Stevenson’un araştırdığı vakalardan bazıları, Adnan Kelleçi , İsmail Altınkılıç gibi diğer sayfalarımızda verilmiştir. Okumak için lütfen tıklayın: https://bpakman.wordpress.com/reenkarnasyon/nusayrilerde-reenkarnasyon/

https://bpakman.wordpress.com/reenkarnasyon/ornekler-2/

Söyleşi

 Amerikalı gazeteci Meryle Secres’in Dr. Ian Stevenson ile yaptığı ve OMNİ dergisinde 1988 de yayımlanan söyleşi (çeviren Bülent Pakman):

Soru: En yeni (1988) kitabınız olan “Geçmiş Yaşamlarını Hatırlayan Çocuklar” da, çok nadir olaylar ele alınmakta. Bu kitabın, büyük ölçüde inceleme vakalarından oluşan önceki kitaplarınızdan ne farkı var?

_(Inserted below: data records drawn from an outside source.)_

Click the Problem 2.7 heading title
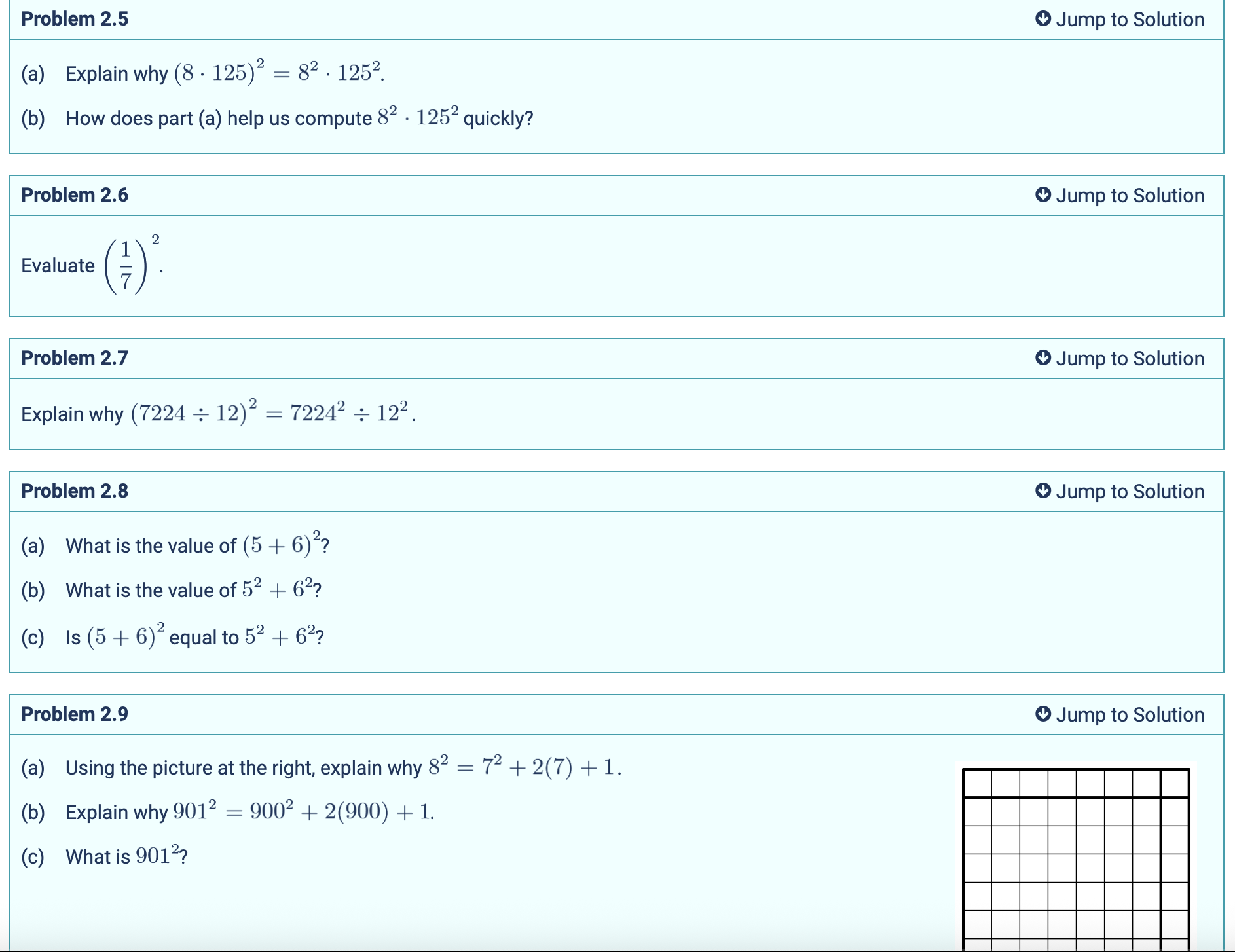 tap(75, 358)
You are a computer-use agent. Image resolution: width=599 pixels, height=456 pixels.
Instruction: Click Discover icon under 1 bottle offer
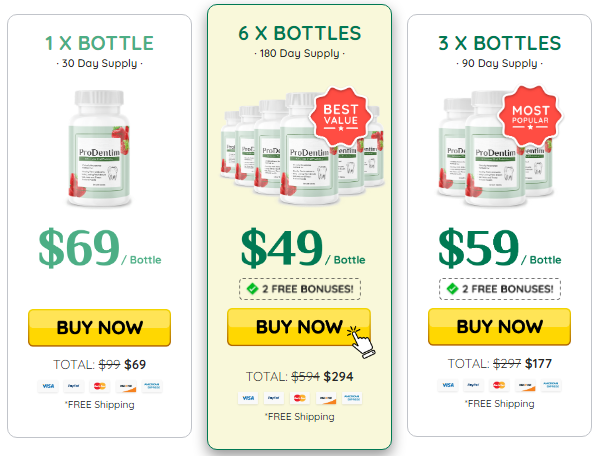click(126, 386)
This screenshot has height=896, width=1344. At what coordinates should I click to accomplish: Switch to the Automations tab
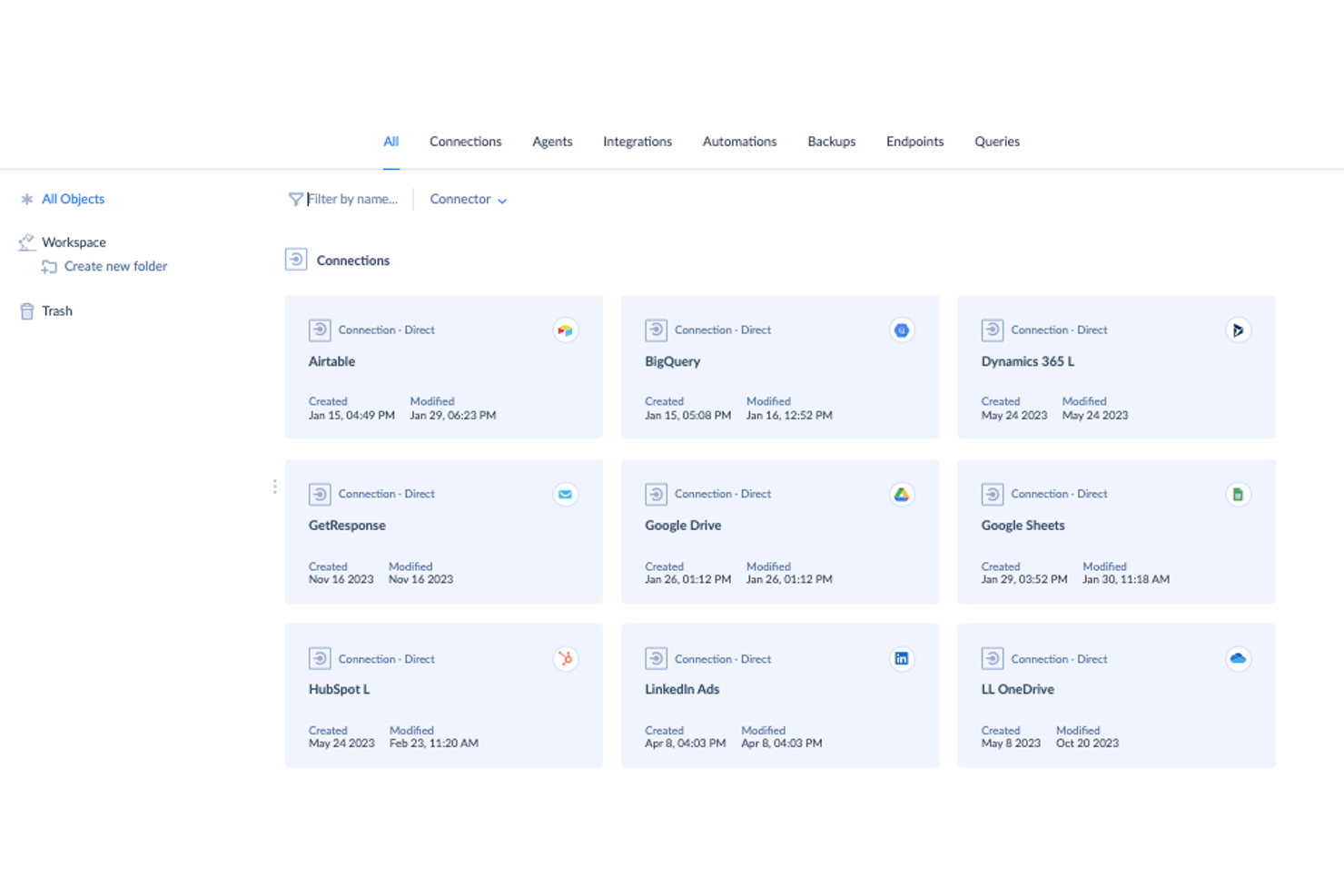[x=739, y=142]
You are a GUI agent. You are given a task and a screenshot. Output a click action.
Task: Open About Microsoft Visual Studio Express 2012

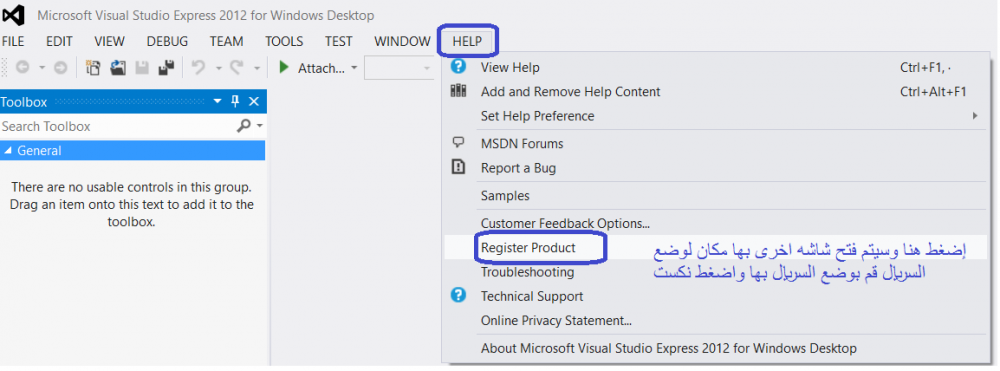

Stevenson: Bana öyle geliyor ki, inceleme vakalarım -olayı anlama açısından- yaygın olarak okunmadı, her nekadar  “Yirmi Reenkarnasyon Vakası” bir best-seller en iyi satılan kitap olmuştu, bilimsel arasında, yedi dile çevrilmiş, 50.000 adet satmıştı, ama bu yirmi yıl sürmüştü. Postadan anlaşılıyordu ki, okuyucular bilim adamlarından ziyade yaygın olarak halktan oluşuyordu.10 yıl önce yayımlanan “Reenkarnasyon Düşüncesinin Açıklanabilir Değeri” adlı tebliğimde bu vakalar üzerindeki çalışmaların psikoloji ve tıpla ilgili sorunları aydınlatacağını öne sürmüştüm.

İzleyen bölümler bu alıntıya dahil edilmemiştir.